I draw the situation of the problem alongside. Let the stations be a distance ##d## apart and the river to flow with a speed ##v##. Let each launch move with speed ##u## relative to river. Let the launching station M also be te origin, O. Both launches meet at a distance of ##x## (from O).
Launch 1 leaves M and 2 leaves K - since the launch from M takes longer to go and return, 1 it must be travelling downstream first for a greater distance also to meet 2. Let us use single primes ##'##s for forward motion and double primes ##''##s for return.
Time taken by both launches are the same for them to meet : ##\small{t'_1=\dfrac{x}{u+v}=\dfrac{d-x}{u-v}=t'_2\Rightarrow x=\dfrac{u+v}{u}\dfrac{d}{2}=x_1\quad \left(>\dfrac{d}{2}\right)}##. The distance travelled by launch 2 ##\small{x_2=d\left( 1- \dfrac{u+v}{2u} \right)=\dfrac{u-v}{u}\dfrac{d}{2}}##. The common time for them both ##t'_1=t'_2=\dfrac{d}{2u}##. To return, the first launch will take a time of ##\small{t''_1=\dfrac{u+v}{u-v}\dfrac{d}{2u}}## and the second launch ##\small{t''_2=\dfrac{u-v}{u+v}\dfrac{d}{2u}}##. Adding the forward and return times for both launches and equating them to the times given, we find the total time for launch 1 ##t_1=\dfrac{d}{u-v}=3\quad\color{blue}{(1)}\quad## and for launch 2 ##\quad t_2= \dfrac{d}{u+v}=\dfrac{3}{2} (=1.5)\quad\color{blue}{(2)}##
Launch 2 here travels for a time ##\Delta t## and is at a position ##(x_2)_{\Delta t}=d-(u-v)\Delta t## and arrives at N. If they both meet at P at a distance ##x## (from O or M), then the time taken by 1 ##\small{t'_1=\dfrac{x}{u+v}}##. This the same as the time taken by 2 to travel the remaining distance to P, ##\small{t'_2=\dfrac{d-(u-v)\Delta t-x}{u-v}}## which, after some algebra, simplifies to ##x=\dfrac{u+v}{2u}\{d-(u-v)\Delta t\}=x_1##. The distance covered by launch 2 ##x_2=d-x=d-\dfrac{u+v}{2u}\{d-(u-v)\Delta t\}=\dfrac{u-v}{2u}\{d+(u+v)\Delta t\}##, after some algebra.

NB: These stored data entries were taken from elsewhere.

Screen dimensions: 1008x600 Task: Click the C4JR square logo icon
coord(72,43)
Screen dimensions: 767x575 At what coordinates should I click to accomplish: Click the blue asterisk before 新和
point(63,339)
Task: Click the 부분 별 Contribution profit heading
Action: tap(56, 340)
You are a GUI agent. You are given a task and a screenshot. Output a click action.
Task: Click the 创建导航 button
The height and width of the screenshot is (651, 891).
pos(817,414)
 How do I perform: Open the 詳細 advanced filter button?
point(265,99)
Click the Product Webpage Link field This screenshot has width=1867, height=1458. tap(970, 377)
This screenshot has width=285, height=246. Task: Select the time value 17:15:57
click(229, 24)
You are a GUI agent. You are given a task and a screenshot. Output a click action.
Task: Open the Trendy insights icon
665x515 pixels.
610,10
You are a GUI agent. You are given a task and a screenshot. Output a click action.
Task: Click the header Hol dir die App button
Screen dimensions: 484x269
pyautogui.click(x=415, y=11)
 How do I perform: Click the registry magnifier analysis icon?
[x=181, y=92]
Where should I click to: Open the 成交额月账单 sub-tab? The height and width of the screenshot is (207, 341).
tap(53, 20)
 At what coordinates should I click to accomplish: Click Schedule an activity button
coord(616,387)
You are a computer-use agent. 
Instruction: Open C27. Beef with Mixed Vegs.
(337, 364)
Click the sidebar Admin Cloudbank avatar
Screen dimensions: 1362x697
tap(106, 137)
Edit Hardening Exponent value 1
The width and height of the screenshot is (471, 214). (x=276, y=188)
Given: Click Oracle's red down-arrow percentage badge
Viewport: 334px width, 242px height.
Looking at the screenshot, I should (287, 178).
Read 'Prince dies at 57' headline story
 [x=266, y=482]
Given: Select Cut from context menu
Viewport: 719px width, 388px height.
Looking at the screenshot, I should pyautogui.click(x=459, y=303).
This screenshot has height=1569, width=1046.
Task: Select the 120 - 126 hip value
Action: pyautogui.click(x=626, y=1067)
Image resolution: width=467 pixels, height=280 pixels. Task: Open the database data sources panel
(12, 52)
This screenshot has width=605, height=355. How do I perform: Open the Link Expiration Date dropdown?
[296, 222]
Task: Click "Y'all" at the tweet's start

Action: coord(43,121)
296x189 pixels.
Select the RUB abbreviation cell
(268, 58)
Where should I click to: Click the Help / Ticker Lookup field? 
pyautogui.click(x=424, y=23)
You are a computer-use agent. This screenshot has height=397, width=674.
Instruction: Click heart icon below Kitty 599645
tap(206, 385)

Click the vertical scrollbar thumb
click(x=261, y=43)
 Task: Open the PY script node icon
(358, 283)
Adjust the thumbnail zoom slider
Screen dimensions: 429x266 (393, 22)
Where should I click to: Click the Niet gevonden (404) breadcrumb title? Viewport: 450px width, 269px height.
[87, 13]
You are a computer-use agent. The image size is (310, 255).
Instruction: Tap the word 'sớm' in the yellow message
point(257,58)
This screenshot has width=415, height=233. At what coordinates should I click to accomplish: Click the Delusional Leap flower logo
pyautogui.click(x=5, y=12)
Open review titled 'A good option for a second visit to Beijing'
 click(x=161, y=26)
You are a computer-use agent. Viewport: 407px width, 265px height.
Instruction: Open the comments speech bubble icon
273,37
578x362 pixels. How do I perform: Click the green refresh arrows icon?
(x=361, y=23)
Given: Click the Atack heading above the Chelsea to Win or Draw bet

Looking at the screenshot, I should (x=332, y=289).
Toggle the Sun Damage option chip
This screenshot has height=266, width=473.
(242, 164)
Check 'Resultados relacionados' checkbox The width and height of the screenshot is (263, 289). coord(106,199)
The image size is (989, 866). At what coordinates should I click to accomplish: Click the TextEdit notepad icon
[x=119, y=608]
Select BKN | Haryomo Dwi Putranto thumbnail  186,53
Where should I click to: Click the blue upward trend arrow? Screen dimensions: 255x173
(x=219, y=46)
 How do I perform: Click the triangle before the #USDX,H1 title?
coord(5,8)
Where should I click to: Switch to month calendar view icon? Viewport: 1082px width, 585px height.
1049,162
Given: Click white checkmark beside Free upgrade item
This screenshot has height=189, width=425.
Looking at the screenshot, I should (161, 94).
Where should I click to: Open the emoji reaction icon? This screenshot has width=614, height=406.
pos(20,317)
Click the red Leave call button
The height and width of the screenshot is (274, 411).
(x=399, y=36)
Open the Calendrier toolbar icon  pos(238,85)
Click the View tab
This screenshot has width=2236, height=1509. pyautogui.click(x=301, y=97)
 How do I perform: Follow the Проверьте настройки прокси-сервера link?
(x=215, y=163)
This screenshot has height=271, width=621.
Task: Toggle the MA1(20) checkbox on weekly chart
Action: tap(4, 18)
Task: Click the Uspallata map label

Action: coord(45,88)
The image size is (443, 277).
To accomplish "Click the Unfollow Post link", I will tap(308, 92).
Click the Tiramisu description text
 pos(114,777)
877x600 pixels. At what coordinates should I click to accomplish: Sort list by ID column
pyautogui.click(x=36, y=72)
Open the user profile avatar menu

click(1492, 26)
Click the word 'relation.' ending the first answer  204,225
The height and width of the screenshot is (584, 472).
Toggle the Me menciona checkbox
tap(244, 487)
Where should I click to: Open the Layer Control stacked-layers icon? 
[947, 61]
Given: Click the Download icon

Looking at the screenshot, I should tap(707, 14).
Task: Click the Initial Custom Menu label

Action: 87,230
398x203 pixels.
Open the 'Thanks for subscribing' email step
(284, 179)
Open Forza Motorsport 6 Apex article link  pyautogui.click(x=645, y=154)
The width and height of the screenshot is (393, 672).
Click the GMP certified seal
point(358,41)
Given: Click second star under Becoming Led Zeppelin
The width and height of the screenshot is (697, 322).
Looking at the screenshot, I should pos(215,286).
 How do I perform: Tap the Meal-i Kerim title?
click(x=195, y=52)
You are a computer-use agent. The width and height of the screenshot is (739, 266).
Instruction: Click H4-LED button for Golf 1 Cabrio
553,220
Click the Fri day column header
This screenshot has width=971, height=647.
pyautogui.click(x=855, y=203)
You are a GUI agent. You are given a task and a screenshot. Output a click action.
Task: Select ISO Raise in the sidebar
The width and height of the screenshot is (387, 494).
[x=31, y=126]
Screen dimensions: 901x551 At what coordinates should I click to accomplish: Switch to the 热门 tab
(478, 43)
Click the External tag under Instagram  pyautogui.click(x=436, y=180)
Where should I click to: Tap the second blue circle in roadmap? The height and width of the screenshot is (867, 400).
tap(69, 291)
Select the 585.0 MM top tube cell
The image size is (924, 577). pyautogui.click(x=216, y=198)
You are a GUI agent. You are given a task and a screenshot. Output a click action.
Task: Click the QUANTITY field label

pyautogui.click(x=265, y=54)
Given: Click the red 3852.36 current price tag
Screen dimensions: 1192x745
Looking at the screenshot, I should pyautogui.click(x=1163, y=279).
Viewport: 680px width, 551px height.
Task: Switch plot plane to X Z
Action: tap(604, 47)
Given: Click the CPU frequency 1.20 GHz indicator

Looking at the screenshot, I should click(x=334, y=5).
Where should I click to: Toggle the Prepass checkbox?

The time for 1 forwards to meet : ##\small{t'_1=\dfrac{x_1}{u+v}=\dfrac{d-(u-v)\Delta t}{2u}}\quad (3)##. Likewise, the time for launch 2 forwards to meet 1 ##\small{t'_2=\dfrac{x_2}{u-v}=\dfrac{d+(u+v)\Delta t}{2u}}\quad (4)##.
Note that these times are different despite a "meeting" taking place., because launch 2 travelled for a longer time ##\Delta t##.
The time for 1 to return to his station M : ##\small{t''_1=\dfrac{x_1}{u-v}=\dfrac{u+v}{2u(u-v)}\{d-(u-v)\Delta t\}}\quad (5)##. The total travel time for launch 1 can be found by adding ##(3)+(5)##, which leads to ##\small{t_1=t'_1+t''_1=\dfrac{d-(u-v)\Delta t}{u-v}}\quad (6)##.
The time for launch 2 to return to his station K : ##\small{t''_2=\dfrac{x_2}{u+v}=\dfrac{u-v}{2u(u+v}\{d+(u+v)\Delta t\}}\quad (7)##. Hence the total travel time for launch 2 can be found by adding ##(4)+(7)\Rightarrow\small{t_2=t'_2+t''_2=\dfrac{d+(u+v)\Delta t}{u+v}}\quad (8)##.
But the two times are given to be equal, ##t_1=t_2\Rightarrow\small{\dfrac{d-(u-v)\Delta t}{u-v}=\dfrac{d+(u+v)\Delta t}{u+v}\Rightarrow \dfrac{d}{u-v}-\dfrac{d}{u+v}=2\Delta t\Rightarrow \Delta t=\dfrac{vd}{u^2-v^2}}\quad (9)##.
From ##(1), (2)## above, ##\small{\dfrac{d}{u-v}-\dfrac{d}{u+v}=3-\dfrac{3}{2}\Rightarrow \dfrac{2vd}{u^2-v^2}=\dfrac{3}{2}\Rightarrow \dfrac{vd}{u^2-v^2}=\dfrac{3}{4}}##. But from ##(9)## this is the value of ##\Delta t##. Hence ##\Delta t = \dfrac{3}{4}\,\text{hr}\Rightarrow\boxed{\Delta t= 45\,\text{min}}\quad{\color{green}{\Large\checkmark}}##
This answer matches with the text.
##(\rm{II})-\text{Graphical approach}##
As before, there are two cases - when the launches leave simultaneously and when launch 1 leaves M after a delay of time ##\Delta t.##
Launches 1 and 2 leave stations M and K shown in red. They meet at even P and return to their stations. We are given launch 1 takes a total of 3 hours, so MR = 3, while launch 2 takes 1.5 hours, so KQ = 1.5. The triangles KPQ and RPM are similar. Since base MR is twice KQ, the distance to P (and back) must be twice by M as for K. Hence we have ##x_1=2x_2##. Thus 1's speed must be twice 2's speed : ##u+v=2(u-v)\Rightarrow u=3v##, where ##u,v## are the speeds of the launches and river respectively.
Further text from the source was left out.